Do Apple's app store policies unfairly limit innovation?

Rich Fiscus
24 Jan 2012 12:36

One of the hallmarks of the iPhone app environment is Apple's review process. In part, this process is used to maintain a unified look and feel between apps, which is generally good for their customers.
A unified interface makes it easier for the average user to start using a new app because certain design elements are universally consistent. But sometimes this control has a down side as well. It is impossible, to distinguish between poor design and innovation based purely on a simple set of rules.
Take, for example, the Air Dictate app from Avatron. Air Dictate allows iPhone 4S users to utilitze Siri's voice recognition as a text entry tool for Mac applications via Wi-Fi. It uses one of the simplest and most intuitive interfaces you will find in any app - for any OS.
Now, thanks to Apple's review process, Avatron has decided to discontinue development of Air Dictate. According to an email sent to The Unofficial Apple Weblog by Avatron CEO Dave Howell, Apple didn't like Avatron's use of the keyboard in a non-standard way.
Howell explained:

What we did was to hide the keyboard and text field entirely. We did that by putting another view in front of the keyboard window. When you press our big Start Dictation button, we map that to a tap on the little microphone button. But how? There's no public method to change the location of a tap event to some other location. The solution to that was the clever part of Air Dictate. We actually changed the position of the keyboard window so that its mic button is directly under whatever point you tapped. Then we move it back again after the event has passed through. Same thing for the Done button.

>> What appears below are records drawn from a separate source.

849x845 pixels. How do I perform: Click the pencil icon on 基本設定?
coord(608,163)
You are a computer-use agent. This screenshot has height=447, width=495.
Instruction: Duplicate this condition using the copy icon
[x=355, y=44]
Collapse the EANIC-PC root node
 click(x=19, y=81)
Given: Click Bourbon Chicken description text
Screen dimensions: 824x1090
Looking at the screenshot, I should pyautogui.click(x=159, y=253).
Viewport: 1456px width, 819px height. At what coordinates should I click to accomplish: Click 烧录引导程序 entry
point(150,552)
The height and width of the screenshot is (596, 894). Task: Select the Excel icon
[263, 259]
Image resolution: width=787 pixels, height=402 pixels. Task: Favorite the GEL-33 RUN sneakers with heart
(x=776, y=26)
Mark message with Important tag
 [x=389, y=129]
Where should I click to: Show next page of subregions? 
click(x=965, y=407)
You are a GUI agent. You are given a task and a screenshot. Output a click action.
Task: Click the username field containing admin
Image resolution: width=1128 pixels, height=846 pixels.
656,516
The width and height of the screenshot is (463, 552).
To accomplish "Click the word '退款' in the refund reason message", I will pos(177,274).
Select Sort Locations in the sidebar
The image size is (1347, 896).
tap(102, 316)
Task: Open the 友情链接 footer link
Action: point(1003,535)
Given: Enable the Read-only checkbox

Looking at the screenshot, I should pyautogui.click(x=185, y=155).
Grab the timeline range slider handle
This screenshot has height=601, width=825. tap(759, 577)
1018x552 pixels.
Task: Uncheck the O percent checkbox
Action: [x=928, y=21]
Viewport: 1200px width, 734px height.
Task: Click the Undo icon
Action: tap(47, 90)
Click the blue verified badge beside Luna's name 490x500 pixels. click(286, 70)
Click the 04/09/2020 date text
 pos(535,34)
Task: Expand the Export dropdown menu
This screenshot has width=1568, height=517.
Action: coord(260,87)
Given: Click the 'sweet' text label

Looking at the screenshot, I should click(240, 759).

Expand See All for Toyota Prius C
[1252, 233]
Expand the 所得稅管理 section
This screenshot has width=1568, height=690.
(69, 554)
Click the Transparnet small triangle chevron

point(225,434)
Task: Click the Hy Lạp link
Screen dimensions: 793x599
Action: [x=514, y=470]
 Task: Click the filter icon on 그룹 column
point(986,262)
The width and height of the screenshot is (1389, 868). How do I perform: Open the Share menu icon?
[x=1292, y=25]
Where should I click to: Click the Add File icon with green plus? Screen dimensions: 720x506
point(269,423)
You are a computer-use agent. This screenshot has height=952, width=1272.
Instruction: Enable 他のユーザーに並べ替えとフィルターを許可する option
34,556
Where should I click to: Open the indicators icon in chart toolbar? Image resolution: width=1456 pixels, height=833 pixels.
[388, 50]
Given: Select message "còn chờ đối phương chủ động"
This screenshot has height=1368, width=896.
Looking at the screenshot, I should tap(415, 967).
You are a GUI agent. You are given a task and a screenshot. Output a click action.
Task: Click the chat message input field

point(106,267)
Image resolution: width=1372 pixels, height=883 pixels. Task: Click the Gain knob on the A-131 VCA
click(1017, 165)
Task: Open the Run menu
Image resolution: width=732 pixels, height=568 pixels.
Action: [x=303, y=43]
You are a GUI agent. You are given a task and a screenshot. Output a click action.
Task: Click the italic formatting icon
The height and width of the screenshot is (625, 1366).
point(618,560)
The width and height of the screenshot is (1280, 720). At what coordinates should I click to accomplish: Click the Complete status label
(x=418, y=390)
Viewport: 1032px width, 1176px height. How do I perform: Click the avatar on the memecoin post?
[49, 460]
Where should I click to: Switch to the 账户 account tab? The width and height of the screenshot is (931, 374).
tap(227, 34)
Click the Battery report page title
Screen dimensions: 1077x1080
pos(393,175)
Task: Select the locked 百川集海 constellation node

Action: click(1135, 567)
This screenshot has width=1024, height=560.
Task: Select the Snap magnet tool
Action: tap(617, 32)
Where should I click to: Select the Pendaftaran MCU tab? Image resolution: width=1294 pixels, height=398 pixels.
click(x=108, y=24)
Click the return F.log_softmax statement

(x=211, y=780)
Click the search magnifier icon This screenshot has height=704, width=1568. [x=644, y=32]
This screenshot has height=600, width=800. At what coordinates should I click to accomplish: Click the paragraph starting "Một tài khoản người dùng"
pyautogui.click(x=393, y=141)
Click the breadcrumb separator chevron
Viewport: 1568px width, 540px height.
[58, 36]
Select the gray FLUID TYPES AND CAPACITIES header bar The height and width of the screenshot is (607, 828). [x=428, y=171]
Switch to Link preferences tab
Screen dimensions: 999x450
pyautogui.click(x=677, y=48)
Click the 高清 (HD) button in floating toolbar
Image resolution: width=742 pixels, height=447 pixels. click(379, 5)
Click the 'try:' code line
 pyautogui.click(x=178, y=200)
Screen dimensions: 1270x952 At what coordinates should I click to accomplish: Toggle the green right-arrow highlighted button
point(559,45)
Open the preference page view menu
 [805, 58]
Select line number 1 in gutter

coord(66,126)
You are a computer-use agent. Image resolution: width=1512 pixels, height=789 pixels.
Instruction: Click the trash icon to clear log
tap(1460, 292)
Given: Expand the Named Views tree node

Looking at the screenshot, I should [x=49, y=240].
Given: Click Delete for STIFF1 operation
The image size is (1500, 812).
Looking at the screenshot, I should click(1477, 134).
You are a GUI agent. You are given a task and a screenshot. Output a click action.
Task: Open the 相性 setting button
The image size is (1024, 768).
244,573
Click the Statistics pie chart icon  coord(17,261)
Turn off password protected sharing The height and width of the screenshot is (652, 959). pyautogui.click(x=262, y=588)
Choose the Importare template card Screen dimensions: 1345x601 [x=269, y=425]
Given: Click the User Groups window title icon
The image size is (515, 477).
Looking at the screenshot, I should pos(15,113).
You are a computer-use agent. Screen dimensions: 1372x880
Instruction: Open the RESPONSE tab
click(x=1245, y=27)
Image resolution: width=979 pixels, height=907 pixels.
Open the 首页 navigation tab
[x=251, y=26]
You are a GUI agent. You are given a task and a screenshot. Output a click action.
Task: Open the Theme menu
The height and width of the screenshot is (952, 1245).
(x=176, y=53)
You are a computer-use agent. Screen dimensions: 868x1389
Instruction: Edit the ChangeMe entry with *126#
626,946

Apple reviewers complained that this approach may stop working at some point in the future. Howell questioned the validity of that reasoning, saying, "The cold hard fact is that every update of iOS is likely to break all of our apps for one reason or another."
That was not the only problem Apple reviewers had with the app, and the second point is perhaps the real key to this dispute. They didn't approve of Avatron's choice to use a custom microphone button in place of the standard iOS control:
Apple's suggestion was that we should throw away our custom interface (sacrificing its convenience for the blind and disabled, who would have trouble tapping the tiny mic button), and just throw up a standard keyboard. We don't want to do that so we're not planning to release any more updates to Air Dictate.

If there is a single, glaring weakness with Apple's approach to the iPhone, it is their insistence on control, even in the face of obvious improvements by outsiders. Yet features first added by third parties, mostly jailbreakers, have continually found their way into subsequent iOS releases.
An app store, Copy/Paste, wireless sync, Bluetooth keyboard support, and numerous other features were originally added by outside developers. Apple's policies resulted in those features requiring a jailbroken phone and the majority of iPhone owners waiting for Apple to formally recognize their usefulness months later.
One of Apple's goals seems to be control over innovation. But if there is one distinguishing feature of innovation, it's that it can't be controlled or scheduled, or limited to the developers of your choice. If there's a second common characteristic, it would be that innovation often defies the rules.
Rules cannot define innovation, but innovation often rewrites the rules. The more innovative something is, or the stricter the rules, the more likely this is. For a company built on rewriting the rules, Apple's apparent failure to recognize that is puzzling.